### The problem
Everything from the line with "This screenshot has height=580, width=1200." to the end of the data below, both lines included, should be transcribed exactly; please omit the pictures.

### Material provided
Segment Open
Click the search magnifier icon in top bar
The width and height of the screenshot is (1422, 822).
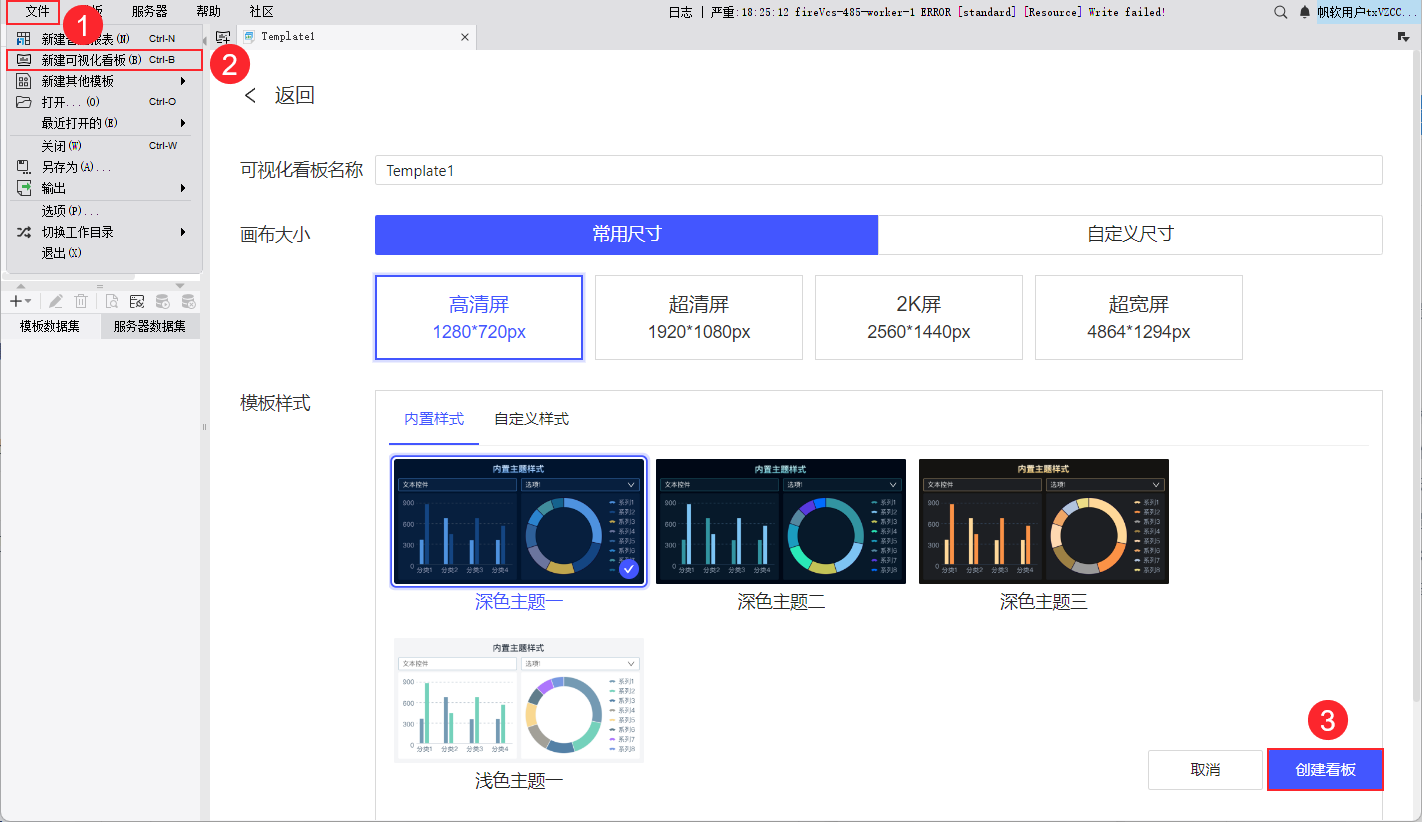[x=1280, y=12]
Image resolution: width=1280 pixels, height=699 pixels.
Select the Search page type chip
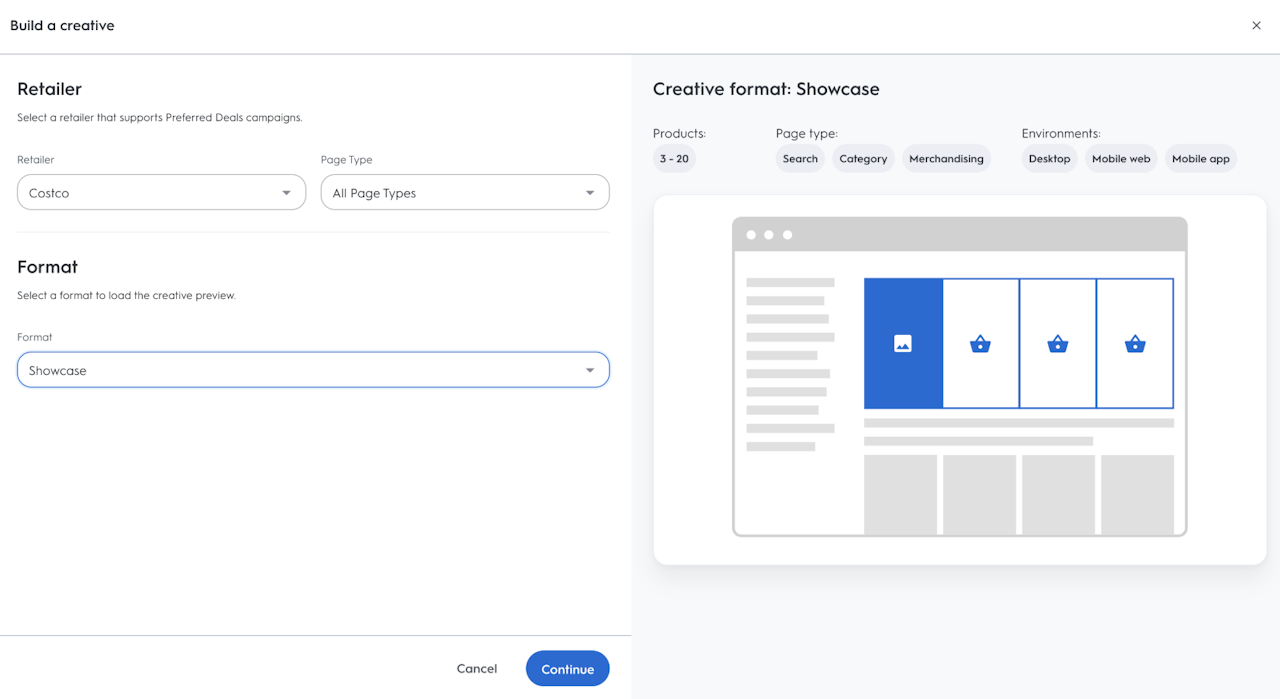tap(800, 159)
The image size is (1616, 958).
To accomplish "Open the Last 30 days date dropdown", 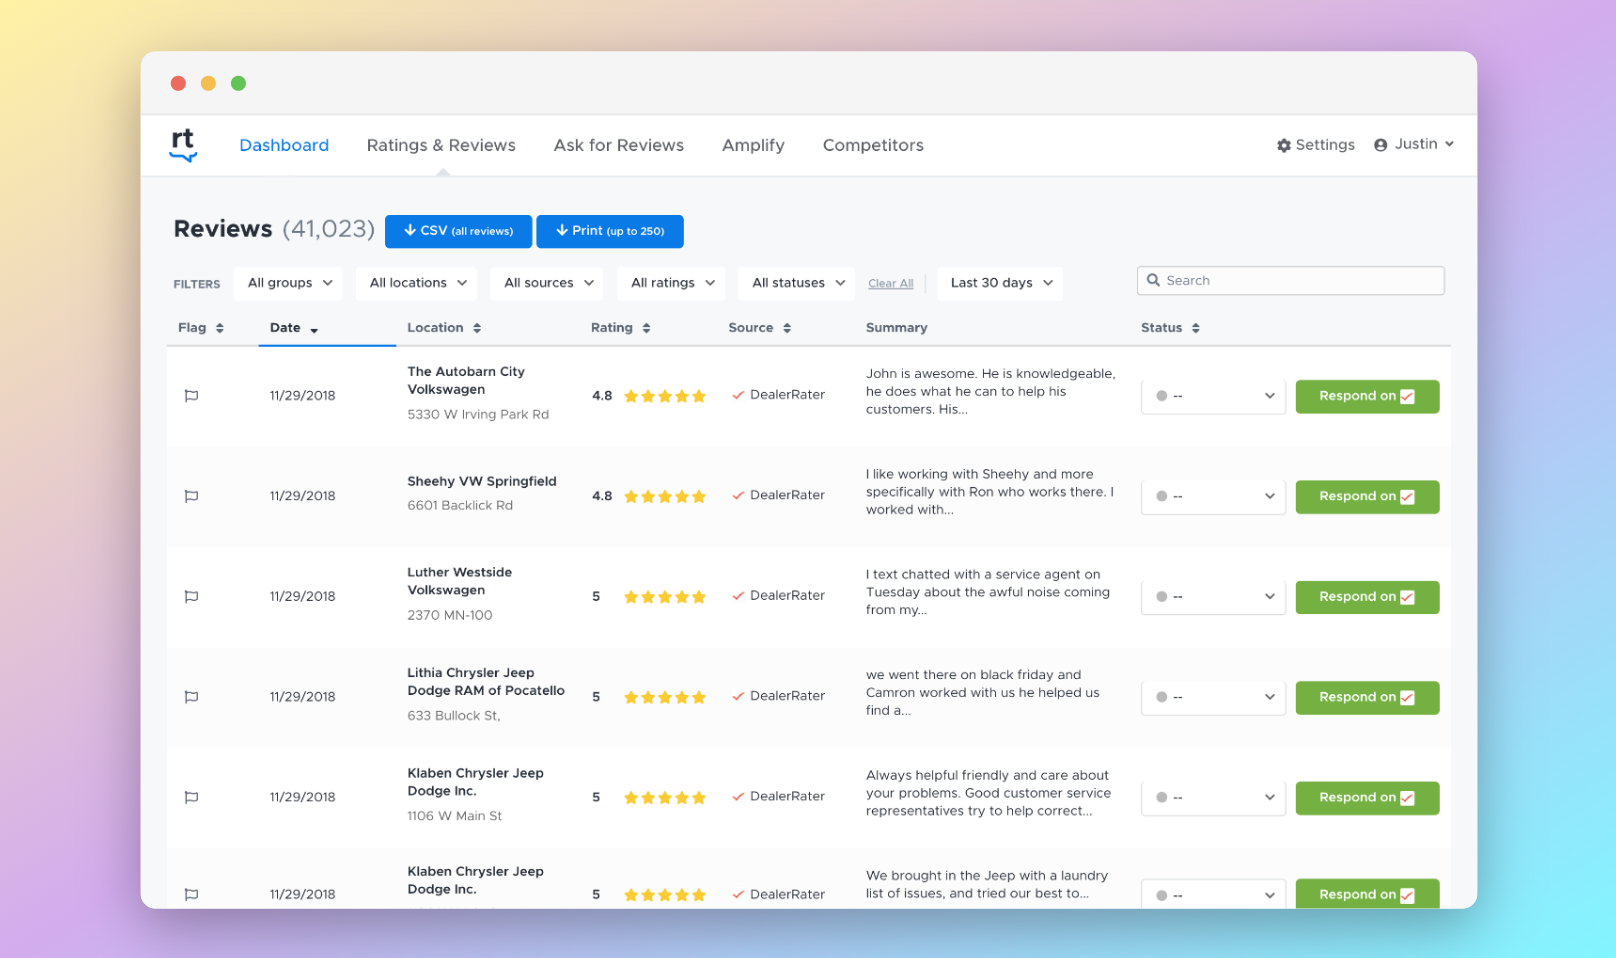I will 1000,283.
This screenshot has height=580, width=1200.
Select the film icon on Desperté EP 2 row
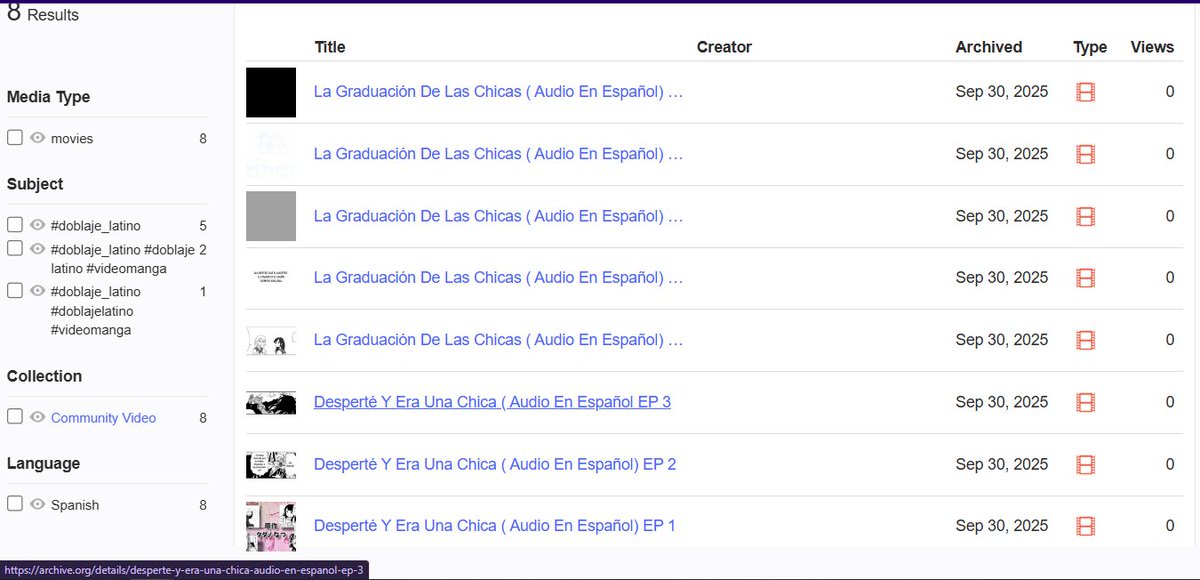click(1085, 464)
Segment Closed
### Answer for the task
This screenshot has height=580, width=1200.
Select the film icon on Desperté EP 2 row
click(1085, 464)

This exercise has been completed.